No one was immediately arrested or charged though Taylor was killed in March. Instead of focusing on the backgrounds, motivations and records of the police officers who riddled her with bullets the white media and especially the conservative white media tried to claim that Taylor was no angel. The implications drawn and inferences to be taken was that Taylor was a "bad girl". Although Taylor wasn't charged with any crime some media still painted her as an immoral or dumb woman who got what she deserved. Some people went beyond that to claim that she was a drug dealer.

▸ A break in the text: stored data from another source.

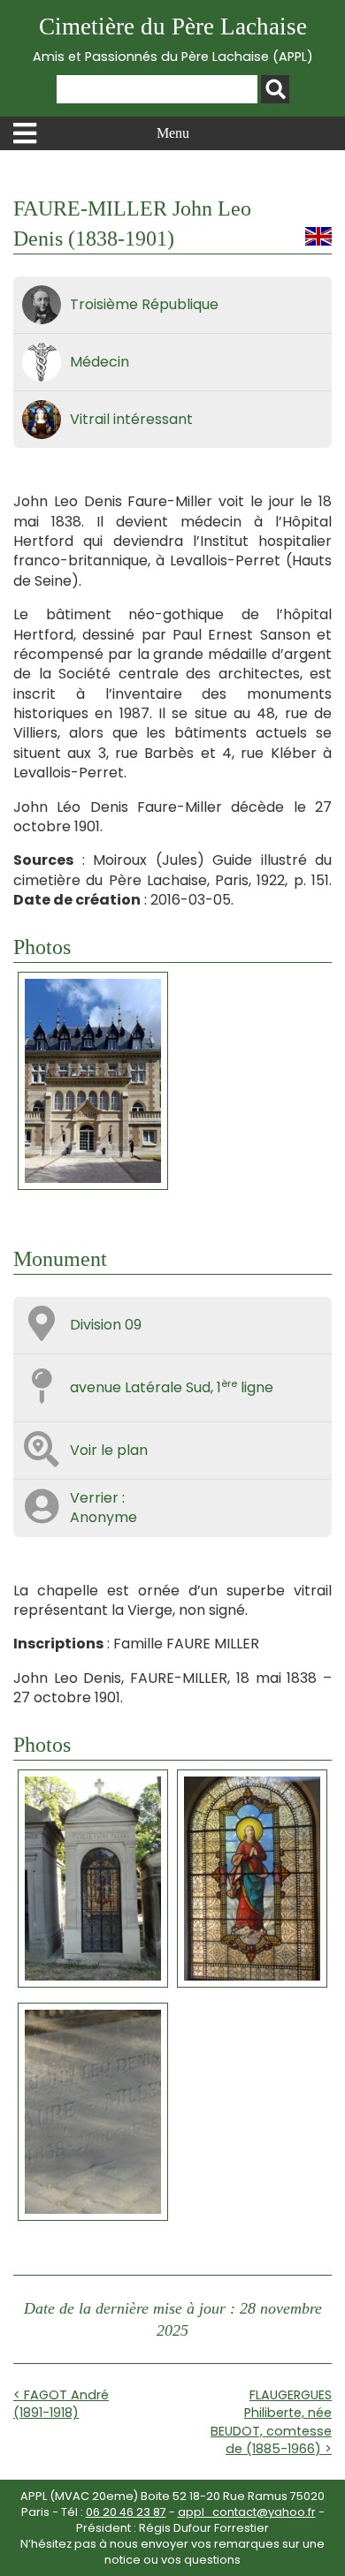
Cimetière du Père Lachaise (173, 39)
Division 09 (106, 1325)
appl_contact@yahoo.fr (247, 2511)
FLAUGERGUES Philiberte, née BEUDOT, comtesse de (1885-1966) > (271, 2421)
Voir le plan (109, 1450)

Not to be outdone in hypocrisy the (white) libertarian and gun rights community who normally boast loudly that (per late rapper Biggie Smalls)
"Call the coroner!
There's gonna be a lot of slow singing and flower bringing if my burglar alarm starts ringing!
What ya think all the guns is for?
when it comes to police knocking down their doors in the middle of the night to search for guns or drugs, didn't support Breonna Taylor's boyfriend, Kenneth Walker, who upon hearing and seeing unidentified men knocking down his door in the middle of the night made the reasonable assumption that he was the target of a home invasion or that Taylor's ex was there to harm and/or kill both of them. Walker, who is not a felon, procured his legally owned firearm to defend himself and Taylor, not knowing the assailants were cops. Well Taylor is dead and to no one's surprise, the Kentucky justice system has refused to charge any of the police who killed her with you know, actually killing her.

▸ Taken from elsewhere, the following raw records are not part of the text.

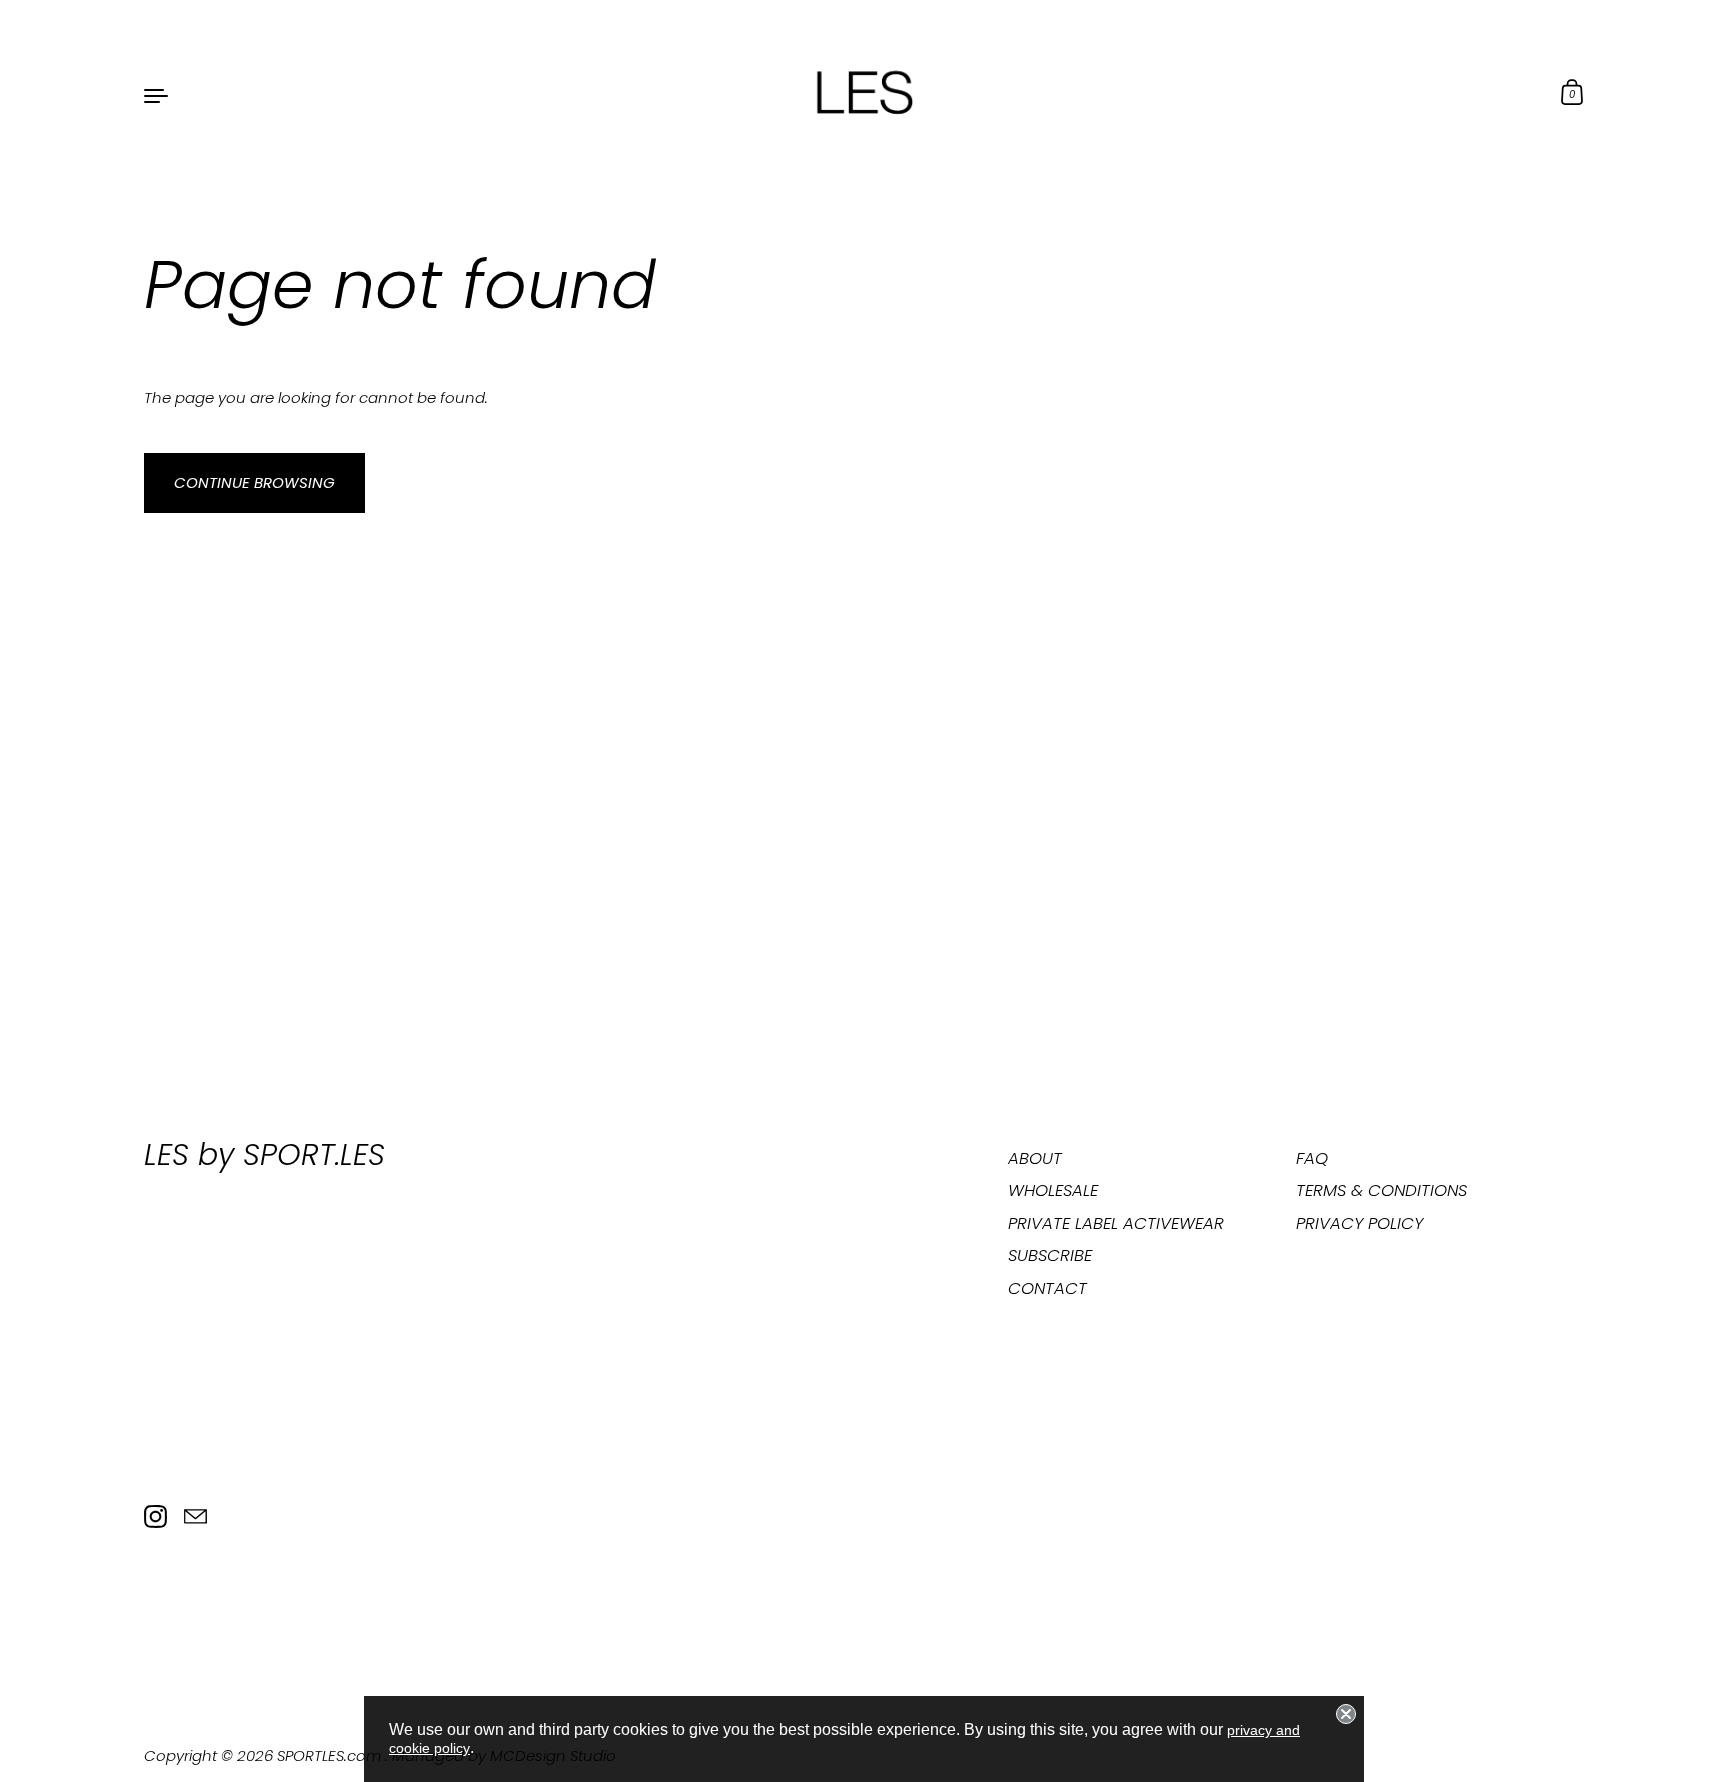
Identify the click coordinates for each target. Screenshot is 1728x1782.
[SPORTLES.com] (864, 94)
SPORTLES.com (331, 1755)
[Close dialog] (1346, 1714)
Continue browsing (254, 482)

A grand jury indicted a former Louisville police officer on Wednesday for wanton endangerment for his actions during the raid. No charges were announced against the other two officers who fired shots, and no one was charged for causing Ms. Taylor’s death.
Brett Hankison, a detective at the time, fired into the sliding glass patio door and window of Ms. Taylor’s apartment, both of which were covered with blinds, in violation of a department policy that requires officers to have a line of sight.
He is the only one of the three officers who was dismissed from the force, with a termination letter stating that he showed “an extreme indifference to the value of human life.”